(MATERIALS PROVIDED Opens)

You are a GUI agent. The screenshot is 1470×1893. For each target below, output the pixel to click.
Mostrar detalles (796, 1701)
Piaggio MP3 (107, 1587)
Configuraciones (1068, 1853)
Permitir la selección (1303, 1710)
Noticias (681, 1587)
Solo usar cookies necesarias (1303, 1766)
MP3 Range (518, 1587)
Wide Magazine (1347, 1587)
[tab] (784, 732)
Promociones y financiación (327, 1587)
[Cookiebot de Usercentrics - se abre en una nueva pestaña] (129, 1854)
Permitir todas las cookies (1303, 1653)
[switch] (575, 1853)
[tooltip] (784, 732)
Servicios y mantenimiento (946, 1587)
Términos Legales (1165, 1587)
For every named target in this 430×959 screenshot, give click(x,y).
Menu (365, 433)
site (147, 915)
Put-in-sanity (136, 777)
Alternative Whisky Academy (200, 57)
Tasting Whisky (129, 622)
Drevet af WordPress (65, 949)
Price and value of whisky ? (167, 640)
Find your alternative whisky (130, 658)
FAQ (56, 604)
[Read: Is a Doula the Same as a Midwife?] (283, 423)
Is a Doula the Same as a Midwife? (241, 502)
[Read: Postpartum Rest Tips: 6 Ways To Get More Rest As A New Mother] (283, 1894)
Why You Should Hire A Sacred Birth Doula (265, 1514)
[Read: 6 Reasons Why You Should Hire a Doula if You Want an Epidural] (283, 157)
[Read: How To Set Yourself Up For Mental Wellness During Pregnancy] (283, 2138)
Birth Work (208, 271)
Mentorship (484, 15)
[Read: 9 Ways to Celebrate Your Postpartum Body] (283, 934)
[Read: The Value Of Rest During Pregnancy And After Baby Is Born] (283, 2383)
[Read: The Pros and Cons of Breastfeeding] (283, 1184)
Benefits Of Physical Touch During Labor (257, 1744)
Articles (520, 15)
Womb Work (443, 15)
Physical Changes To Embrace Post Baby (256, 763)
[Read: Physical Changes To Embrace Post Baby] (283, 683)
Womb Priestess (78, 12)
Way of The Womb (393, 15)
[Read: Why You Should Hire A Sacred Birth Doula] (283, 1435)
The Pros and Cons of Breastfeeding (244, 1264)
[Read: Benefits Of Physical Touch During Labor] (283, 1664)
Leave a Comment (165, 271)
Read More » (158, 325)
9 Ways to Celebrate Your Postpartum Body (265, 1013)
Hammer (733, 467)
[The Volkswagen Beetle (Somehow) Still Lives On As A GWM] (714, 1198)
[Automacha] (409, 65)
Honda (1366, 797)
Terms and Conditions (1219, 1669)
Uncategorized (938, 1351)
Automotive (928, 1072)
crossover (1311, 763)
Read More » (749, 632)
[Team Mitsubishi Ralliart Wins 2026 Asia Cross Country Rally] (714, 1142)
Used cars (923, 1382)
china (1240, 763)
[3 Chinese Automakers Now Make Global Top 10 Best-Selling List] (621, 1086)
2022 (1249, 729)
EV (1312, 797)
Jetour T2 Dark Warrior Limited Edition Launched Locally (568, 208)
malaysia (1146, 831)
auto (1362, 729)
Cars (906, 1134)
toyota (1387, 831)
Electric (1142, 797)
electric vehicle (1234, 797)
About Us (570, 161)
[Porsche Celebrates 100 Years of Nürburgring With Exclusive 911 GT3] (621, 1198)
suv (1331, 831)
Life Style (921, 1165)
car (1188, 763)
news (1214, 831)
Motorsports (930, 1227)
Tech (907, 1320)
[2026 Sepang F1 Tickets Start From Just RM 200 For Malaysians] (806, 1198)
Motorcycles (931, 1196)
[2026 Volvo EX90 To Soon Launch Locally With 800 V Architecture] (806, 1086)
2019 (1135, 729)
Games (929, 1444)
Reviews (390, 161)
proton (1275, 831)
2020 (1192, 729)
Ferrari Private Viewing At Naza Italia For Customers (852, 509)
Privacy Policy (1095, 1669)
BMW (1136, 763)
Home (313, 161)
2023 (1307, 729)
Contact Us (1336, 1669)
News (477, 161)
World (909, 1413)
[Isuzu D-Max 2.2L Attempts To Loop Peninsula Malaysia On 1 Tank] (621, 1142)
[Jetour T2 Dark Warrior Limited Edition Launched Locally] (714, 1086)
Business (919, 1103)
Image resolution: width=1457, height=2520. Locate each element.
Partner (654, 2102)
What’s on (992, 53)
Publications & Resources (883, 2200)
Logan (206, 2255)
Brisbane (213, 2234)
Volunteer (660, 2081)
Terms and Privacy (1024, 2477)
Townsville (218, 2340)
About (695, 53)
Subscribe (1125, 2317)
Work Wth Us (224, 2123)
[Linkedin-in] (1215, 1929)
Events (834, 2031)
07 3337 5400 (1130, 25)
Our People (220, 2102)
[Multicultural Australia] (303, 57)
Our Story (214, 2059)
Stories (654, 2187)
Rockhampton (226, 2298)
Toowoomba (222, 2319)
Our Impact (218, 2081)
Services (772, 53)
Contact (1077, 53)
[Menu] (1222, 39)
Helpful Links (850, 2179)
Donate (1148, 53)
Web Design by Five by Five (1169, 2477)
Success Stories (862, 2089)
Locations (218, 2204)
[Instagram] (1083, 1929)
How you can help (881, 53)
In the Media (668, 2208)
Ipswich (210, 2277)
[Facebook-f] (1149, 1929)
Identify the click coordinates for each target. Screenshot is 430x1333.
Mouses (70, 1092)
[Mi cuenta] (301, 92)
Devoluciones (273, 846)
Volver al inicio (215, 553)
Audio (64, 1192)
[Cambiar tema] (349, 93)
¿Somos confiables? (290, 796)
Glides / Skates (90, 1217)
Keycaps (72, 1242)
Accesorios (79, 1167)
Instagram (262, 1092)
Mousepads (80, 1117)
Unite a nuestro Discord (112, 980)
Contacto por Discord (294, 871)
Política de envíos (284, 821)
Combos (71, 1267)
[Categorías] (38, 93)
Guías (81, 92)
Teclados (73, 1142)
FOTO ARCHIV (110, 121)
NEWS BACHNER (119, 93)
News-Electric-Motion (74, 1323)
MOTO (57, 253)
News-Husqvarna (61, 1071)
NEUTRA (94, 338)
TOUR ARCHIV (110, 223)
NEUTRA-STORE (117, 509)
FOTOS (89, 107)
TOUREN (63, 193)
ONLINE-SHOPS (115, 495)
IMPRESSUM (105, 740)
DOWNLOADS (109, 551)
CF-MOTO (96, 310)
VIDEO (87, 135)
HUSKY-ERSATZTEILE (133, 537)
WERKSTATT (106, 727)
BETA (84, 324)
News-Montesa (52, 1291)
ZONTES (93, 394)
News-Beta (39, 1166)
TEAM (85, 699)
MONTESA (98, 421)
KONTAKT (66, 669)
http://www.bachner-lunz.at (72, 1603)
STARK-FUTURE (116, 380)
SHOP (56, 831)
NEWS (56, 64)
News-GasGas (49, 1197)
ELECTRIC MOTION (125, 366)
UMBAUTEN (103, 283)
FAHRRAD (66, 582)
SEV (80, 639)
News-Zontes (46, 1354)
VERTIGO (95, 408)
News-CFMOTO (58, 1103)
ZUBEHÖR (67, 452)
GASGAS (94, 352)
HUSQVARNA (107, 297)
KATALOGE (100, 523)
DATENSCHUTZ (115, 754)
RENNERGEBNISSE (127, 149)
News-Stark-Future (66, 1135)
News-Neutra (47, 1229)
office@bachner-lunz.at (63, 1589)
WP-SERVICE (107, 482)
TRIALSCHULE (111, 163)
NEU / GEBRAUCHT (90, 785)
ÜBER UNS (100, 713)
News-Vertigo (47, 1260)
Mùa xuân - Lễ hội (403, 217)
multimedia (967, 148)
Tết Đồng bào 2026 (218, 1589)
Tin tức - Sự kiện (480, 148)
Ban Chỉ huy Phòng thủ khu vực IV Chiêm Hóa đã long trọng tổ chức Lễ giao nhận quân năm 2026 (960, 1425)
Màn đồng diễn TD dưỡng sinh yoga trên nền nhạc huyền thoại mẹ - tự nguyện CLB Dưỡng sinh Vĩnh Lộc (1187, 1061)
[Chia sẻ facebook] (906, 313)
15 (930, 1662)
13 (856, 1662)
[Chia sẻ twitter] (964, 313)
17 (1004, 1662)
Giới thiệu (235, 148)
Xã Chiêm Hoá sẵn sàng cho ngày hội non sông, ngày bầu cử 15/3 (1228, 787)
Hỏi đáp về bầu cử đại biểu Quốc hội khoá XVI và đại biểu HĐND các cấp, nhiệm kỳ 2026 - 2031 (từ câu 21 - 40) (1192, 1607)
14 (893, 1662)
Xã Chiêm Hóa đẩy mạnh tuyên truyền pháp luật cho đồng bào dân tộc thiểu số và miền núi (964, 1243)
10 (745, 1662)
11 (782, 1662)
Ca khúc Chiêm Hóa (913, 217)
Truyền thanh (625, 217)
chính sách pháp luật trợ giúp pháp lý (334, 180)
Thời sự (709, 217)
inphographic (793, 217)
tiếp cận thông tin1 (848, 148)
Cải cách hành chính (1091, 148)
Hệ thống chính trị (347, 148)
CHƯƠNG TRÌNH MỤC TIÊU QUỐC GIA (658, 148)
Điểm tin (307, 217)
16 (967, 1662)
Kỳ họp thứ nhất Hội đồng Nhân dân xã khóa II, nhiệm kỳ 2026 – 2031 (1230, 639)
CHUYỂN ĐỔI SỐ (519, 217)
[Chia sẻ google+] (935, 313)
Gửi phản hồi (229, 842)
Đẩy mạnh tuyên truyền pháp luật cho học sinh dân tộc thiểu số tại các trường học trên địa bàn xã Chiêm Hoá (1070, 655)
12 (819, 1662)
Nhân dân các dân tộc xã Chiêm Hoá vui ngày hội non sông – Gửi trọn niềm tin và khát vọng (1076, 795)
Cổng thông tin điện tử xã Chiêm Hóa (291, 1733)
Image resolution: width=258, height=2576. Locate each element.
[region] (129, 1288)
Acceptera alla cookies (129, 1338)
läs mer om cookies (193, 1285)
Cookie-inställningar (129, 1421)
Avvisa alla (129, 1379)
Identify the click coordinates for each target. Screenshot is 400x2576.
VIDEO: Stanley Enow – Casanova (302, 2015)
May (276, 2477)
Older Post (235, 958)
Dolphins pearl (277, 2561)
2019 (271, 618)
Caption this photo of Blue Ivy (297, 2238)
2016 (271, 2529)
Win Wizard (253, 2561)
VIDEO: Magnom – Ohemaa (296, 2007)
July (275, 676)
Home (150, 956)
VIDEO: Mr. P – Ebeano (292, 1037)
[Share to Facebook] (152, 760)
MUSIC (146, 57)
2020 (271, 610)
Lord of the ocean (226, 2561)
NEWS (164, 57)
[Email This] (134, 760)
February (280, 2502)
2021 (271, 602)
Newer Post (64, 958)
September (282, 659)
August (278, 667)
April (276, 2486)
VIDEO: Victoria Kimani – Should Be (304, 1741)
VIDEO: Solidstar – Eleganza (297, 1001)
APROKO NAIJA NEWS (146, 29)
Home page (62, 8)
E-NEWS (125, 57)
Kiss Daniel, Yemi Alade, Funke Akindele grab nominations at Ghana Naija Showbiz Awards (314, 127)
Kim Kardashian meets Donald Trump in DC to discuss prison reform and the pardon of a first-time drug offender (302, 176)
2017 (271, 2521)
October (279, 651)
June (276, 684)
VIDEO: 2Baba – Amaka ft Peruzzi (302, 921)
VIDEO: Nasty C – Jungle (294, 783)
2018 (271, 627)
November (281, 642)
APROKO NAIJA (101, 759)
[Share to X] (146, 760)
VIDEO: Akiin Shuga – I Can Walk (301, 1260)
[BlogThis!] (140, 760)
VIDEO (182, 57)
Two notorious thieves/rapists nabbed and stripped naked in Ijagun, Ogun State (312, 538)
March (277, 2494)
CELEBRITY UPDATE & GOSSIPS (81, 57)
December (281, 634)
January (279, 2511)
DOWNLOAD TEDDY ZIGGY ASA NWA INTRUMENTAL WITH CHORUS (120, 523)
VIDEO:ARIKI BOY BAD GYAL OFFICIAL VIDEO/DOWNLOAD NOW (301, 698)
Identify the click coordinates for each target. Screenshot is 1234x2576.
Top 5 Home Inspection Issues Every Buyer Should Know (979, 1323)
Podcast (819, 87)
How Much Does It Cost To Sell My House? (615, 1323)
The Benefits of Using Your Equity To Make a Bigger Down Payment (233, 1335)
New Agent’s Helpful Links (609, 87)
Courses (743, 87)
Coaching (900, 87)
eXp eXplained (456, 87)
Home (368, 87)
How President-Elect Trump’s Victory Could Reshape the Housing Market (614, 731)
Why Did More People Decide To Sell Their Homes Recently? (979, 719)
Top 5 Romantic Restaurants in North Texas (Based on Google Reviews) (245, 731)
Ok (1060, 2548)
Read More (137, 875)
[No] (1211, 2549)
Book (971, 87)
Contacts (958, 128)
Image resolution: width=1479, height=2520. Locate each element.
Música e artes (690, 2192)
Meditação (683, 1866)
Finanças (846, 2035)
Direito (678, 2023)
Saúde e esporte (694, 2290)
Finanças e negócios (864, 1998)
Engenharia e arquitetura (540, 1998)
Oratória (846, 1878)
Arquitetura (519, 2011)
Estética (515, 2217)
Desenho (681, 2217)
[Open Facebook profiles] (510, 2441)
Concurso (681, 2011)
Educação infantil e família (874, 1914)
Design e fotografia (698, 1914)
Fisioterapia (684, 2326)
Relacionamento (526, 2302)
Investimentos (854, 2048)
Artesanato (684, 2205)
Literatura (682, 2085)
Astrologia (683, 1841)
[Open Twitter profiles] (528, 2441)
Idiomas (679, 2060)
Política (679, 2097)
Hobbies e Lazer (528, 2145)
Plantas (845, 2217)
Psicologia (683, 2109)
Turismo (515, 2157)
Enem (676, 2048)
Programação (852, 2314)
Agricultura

(MATERIALS PROVIDED Closes)

- AIM OF THE TASK -
Once you have found every line in the listing that holds the string "Baby", copy each of them.

- OUTPUT OF THE EXERCISE -
[Read: The Value Of Rest During Pregnancy And After Baby Is Born] (283, 2383)
Physical Changes To Embrace Post Baby (256, 763)
[Read: Physical Changes To Embrace Post Baby] (283, 683)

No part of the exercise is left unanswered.